Comment Re:Why bother? (Score 5, Insightful) 421

Your reply is also somewhat confusing to me. I don't think you've actually looked into the issue. .NET popularity has gone downhill as more developers want to use more dynamic and developer-oriented solutions which are almost invariably open source. This is an actual trend; a real statistic, and essentially the reason why MS went ahead and open sourced .NET.

If it is a real trend and a real statistic then please link to some reference for this. I'm interested to see. Maybe I'm not very good at Google searches but I cannot find any reliable statistics to support this.

As for C and .NET you can use .NET quite easily with C. Even if your project is strictly in C#, if you know C I doubt you'd have much trouble with C# (other than maybe getting the hang of good-practices?).

I code mostly in C++ and C# and have no trouble at all with C#. It's one of my favourite languages. My post however was not about myself, I was paraphrasing the original question, as perhaps I've missed something but the statement "why you are asking for citation when the whole discussion is sort of based on this issue" is completely at odds with how I read the original question - i.e. (very much paraphrasing here) 'Should I learn C# it seems to be the way forward'

Though even if your interpretation of the original question is correct, it would still not seem unreasonable to ask for a reference to support the statement that .NET is losing popularity. The only evidence of this "fact" I can see on this thread is mis-matched anecdotes, hence my reply to your post.

Comment Re:Why bother? (Score 1) 421

Why? A sincere question, not a snark. Is it multi-programing-language support? The Microsoft IDE (VS?) What is it that wins over the Java ecosystem?

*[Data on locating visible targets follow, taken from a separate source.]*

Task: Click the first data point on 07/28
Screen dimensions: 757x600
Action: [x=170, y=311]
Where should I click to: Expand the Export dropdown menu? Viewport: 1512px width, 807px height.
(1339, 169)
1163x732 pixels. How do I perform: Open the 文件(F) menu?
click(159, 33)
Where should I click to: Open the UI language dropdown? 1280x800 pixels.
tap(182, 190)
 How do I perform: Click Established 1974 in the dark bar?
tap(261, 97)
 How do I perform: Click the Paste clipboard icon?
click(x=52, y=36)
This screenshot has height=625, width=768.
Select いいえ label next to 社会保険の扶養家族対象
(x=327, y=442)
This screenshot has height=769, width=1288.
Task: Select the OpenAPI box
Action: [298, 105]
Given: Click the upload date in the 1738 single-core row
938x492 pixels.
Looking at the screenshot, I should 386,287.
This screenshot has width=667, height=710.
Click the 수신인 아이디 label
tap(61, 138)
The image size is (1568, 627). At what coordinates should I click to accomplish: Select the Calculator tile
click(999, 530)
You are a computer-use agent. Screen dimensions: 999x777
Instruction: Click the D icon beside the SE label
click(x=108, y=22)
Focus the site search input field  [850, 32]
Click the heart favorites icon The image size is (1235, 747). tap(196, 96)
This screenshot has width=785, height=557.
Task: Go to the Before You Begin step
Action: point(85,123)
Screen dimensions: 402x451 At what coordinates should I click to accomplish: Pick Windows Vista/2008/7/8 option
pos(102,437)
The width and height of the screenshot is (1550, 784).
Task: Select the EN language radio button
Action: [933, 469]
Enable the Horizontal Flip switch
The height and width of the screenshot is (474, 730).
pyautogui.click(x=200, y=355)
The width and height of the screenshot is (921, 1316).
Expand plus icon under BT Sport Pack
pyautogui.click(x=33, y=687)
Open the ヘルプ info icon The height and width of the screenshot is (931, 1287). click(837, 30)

I'm not the OP but while Java is not a bad programming language at all, in my opinion C# is much nicer. It is pretty much Java but with more features and candy. Java has finally caught up with a few of the big ones - e.g. lambdas, try-resource to match C#'s using blocks, the streaming API to kind of capture part of LINQ's functionality and default methods to kind of match extension methods as a way to do mixins.

It's still lacks a lot of features though - e.g. generics with support for unboxed types and runtime type checking, unsigned types, stack allocated arrays/structs, support for unsafe code and pointers, coroutines, type inference on variable declerations, properties and property initializer syntax, operator overloading, language level support for async programming constructs, nullable types and the '??' operator, dynamic types, .etc. C# 6 will also be adding the '.?' to allow propagation of null through chained methods

In addition to this I feel like the core .NET libraries have generally benefited from the hindsite of seeing where Java went wrong / could be improved on.

Comment Re:Microsoft is adapting to a new role (Score 1) 421

Yeah, this is a big one, and it's especially painful when working with programmers who are less competent. If you are writing it yourself, you can just wrap everything in try{}catch{}, which is what I do, but you never no what method is going to throw an exception.

Agreed about the docs. MSDN documentation in general is horrendous. It lacks critical information and is generally written in a completly impenetrable way. They also rely on crappy machine translation for non-English languages, ugh.

There is one good reason for avoiding checked exceptions though. Interfaces. In Java it is required that either 1. all exceptions that might ever be thrown by implementations of an interface be declared at the interface decleration or 2. all exceptions be bundled in RuntimeExceptions to short circuit the checked exception mechanism anyway (with the potential side effect of ruining stack traces).

As far as catching exceptions go, imo unless you are going to do something specific to deal with an exception, then catching it is bad coding practice. E.g. Catching a SocketException to implement retry logic - sure go for it. Catching an exception to log it and rethrow (or worse throw your own custom exception and ruin the stack trace) - do this as high up the call stack as possible.